Karpathy is right: agent code is messy, and you need guardrails
The hot take is easy: "agents write bad code."
The useful take is harder: agents write exactly the code you made easiest to produce.
Karpathy touched a nerve today because a lot of developers are living the same loop:
- you ask for a small change
- you get a blob of abstractions you did not request
- the agent copies and pastes blocks instead of refactoring
- the aesthetics are off, the boundaries leak, and you spend your time cleaning
People read that as a model problem. It's also a workflow problem.
What is actually breaking
1) Instructions do not survive contact with a real repo
Agents can follow style guidance in a toy file. In a real codebase, they drift. They reach for the shortest path that passes a quick sanity check, not the path that preserves your architecture.

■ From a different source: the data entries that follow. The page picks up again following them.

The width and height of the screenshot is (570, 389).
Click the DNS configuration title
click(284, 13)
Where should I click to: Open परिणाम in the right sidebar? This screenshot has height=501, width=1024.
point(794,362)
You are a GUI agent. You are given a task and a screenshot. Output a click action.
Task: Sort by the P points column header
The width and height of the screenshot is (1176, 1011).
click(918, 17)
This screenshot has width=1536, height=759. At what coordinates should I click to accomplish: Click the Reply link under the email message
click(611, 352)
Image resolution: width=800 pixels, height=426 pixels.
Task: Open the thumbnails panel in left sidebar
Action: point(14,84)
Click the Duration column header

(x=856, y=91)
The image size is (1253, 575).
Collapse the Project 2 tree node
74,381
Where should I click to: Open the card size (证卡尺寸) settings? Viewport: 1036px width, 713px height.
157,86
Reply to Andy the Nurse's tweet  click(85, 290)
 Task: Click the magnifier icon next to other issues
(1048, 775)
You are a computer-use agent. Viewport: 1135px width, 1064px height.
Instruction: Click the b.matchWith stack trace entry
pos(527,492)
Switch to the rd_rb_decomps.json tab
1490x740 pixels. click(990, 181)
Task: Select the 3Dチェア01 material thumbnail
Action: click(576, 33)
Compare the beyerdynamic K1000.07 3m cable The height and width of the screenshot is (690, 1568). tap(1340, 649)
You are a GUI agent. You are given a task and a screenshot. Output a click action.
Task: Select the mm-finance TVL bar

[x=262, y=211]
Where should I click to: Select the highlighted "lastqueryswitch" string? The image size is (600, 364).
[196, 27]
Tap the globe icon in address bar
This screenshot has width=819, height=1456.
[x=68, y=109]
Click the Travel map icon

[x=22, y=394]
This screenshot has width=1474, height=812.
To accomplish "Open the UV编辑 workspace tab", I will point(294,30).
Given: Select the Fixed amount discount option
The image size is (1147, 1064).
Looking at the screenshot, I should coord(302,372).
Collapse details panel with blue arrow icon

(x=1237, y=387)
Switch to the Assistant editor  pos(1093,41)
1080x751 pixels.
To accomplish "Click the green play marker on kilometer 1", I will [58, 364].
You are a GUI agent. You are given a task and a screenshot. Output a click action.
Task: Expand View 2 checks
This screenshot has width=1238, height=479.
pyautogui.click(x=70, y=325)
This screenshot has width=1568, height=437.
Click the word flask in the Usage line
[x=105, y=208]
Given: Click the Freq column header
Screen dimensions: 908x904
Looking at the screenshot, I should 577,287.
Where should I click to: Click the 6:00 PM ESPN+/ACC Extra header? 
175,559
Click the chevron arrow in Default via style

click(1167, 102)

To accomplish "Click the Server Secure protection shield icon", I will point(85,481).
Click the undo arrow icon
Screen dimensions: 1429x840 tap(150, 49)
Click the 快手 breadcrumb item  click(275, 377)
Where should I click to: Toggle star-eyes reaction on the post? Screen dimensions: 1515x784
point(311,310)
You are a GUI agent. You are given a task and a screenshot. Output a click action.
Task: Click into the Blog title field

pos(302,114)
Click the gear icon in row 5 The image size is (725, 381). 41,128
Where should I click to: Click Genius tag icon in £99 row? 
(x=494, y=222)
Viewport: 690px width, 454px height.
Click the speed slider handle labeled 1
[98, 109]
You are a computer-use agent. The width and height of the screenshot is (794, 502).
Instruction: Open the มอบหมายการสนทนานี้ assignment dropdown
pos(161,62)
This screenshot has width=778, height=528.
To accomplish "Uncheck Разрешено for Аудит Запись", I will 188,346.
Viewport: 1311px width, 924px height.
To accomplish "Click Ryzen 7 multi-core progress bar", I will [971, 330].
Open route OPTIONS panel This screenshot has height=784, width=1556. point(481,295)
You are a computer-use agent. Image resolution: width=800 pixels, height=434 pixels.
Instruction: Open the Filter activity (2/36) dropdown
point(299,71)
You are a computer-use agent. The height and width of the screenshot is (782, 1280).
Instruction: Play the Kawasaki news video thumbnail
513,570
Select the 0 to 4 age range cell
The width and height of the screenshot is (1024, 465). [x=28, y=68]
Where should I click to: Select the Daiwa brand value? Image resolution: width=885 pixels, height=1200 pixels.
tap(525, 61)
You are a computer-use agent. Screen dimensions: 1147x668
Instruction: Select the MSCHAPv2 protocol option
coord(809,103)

2) Agents optimize for completion, not stewardship
They will happily inflate the surface area if it reduces reasoning difficulty. You see it as bloat. The model sees it as risk reduction.
3) Copy paste is a symptom
Copy paste shows up when the agent cannot confidently locate the right abstraction boundary. So it makes a new one, then duplicates it elsewhere.
The fix is not "better prompts"
If you want agents to write clean code, treat your repo like a constrained environment.
Guardrail stack that actually works
-
Make formatting non negotiable
- autoformat on save and on CI
- reject diffs that do not pass
-
Lint driven development
- write lint rules that encode taste
- let the linter be the supervisor
-
Small diffs only
- cap file count
- cap lines changed
- force incremental PR sized patches
-
Force intermediate variables
- one liners look clever and age badly
- name the idea, then move on
-
Test first or the agent will hallucinate correctness
- even a minimal regression test changes the agent's search space
-
Preflight the codebase for agents
- kill dead code
- tighten types
- remove ambiguous patterns
- document the one true way to do the common things
Where this ends
We are heading toward a split:
- hand crafted code for the parts that carry risk
- agent generated code for the parts that carry churn
If you do not install guardrails, you get a third category: slop that compiles.
The win is not "agents write beautiful code." The win is you spend less time reviewing and more time choosing what matters.